- What you should do -
What is needed is every line of the material that contains "section".

- The records -
=-=-=

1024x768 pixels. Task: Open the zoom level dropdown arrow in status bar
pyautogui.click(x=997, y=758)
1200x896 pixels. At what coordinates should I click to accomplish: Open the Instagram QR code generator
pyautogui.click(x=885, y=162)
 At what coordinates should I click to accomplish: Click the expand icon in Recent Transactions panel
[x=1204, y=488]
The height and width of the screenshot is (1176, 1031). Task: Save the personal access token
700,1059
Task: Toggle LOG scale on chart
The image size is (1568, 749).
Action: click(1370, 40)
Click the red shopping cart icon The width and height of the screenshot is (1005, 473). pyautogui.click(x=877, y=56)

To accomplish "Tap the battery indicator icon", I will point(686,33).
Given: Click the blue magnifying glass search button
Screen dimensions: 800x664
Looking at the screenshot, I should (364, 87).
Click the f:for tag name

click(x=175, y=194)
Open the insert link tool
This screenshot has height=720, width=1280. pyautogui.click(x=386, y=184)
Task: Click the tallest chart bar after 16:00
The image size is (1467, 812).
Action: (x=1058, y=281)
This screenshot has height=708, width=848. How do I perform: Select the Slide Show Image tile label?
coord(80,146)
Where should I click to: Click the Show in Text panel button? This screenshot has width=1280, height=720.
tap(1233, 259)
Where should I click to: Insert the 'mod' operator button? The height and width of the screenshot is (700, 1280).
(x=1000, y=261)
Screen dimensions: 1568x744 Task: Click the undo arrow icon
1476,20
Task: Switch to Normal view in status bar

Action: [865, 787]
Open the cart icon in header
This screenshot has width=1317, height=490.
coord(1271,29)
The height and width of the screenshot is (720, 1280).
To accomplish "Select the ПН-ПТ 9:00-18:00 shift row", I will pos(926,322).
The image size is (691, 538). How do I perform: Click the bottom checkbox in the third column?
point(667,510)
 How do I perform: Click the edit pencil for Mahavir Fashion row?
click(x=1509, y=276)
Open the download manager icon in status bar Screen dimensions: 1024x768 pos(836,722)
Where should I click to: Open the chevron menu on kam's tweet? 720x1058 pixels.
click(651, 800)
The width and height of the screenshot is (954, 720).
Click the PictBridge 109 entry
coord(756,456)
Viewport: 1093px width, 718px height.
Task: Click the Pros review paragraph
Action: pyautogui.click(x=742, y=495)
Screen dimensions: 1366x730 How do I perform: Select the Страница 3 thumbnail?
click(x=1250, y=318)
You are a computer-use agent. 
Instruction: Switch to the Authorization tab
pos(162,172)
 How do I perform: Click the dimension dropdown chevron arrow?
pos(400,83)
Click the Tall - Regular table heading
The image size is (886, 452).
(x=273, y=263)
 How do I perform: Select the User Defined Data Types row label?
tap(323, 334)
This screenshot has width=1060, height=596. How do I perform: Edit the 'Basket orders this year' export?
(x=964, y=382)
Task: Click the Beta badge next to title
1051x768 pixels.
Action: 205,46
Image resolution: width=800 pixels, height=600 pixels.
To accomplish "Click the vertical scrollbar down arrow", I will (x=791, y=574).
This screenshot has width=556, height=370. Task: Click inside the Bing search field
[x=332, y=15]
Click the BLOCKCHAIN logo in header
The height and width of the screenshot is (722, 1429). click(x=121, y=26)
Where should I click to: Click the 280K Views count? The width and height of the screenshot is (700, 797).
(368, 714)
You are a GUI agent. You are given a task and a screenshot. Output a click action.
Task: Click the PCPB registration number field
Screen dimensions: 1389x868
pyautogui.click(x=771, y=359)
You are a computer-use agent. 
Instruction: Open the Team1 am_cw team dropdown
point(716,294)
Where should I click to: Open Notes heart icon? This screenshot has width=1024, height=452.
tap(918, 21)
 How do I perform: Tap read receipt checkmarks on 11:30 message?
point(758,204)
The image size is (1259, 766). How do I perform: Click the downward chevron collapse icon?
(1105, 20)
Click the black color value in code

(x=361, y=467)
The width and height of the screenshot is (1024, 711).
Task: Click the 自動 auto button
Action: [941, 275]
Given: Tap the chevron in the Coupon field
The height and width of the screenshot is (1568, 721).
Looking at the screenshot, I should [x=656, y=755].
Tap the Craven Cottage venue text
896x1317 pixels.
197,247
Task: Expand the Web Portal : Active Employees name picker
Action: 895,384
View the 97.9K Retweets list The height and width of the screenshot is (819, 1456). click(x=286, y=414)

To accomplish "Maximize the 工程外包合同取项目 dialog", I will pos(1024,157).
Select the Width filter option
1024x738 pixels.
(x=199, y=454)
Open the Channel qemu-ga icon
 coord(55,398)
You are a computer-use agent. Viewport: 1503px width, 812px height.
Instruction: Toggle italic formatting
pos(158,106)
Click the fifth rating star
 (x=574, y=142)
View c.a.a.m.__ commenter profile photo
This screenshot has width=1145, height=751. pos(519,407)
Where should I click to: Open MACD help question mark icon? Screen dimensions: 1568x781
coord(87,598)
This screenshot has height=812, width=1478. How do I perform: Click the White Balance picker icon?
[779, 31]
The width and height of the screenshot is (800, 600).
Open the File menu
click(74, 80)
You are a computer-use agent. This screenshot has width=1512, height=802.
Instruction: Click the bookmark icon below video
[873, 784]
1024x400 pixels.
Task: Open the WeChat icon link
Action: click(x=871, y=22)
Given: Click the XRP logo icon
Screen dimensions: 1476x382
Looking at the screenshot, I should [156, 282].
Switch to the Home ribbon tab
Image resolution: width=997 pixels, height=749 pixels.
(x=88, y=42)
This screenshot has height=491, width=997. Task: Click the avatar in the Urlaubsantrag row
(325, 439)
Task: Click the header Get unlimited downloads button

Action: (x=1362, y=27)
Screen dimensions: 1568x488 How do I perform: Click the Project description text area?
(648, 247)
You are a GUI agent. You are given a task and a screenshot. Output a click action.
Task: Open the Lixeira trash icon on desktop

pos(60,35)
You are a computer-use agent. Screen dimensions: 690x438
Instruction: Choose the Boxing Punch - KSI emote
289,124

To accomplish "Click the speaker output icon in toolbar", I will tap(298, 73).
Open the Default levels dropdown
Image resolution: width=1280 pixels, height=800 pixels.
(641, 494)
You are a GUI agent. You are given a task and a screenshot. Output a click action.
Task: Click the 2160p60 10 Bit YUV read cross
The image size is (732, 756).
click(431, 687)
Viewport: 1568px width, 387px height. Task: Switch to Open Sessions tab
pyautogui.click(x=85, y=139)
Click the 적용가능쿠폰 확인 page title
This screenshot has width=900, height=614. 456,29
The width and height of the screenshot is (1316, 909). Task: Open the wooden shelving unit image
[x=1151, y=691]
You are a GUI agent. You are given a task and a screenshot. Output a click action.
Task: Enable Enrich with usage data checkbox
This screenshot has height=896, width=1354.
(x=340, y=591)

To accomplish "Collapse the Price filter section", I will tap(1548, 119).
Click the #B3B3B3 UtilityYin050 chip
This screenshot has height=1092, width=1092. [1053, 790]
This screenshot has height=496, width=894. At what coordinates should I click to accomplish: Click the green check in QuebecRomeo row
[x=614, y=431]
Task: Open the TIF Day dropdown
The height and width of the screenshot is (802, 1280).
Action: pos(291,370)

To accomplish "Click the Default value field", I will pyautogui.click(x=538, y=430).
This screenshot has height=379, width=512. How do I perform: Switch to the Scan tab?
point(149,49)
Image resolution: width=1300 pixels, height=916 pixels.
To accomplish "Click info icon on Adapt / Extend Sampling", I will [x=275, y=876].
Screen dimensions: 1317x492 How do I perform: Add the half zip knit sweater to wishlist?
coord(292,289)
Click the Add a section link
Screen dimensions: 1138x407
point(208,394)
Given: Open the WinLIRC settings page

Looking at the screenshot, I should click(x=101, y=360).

=-=-=

- Reply -
To accomplish "Collapse the Price filter section", I will tap(1548, 119).
Click the Add a section link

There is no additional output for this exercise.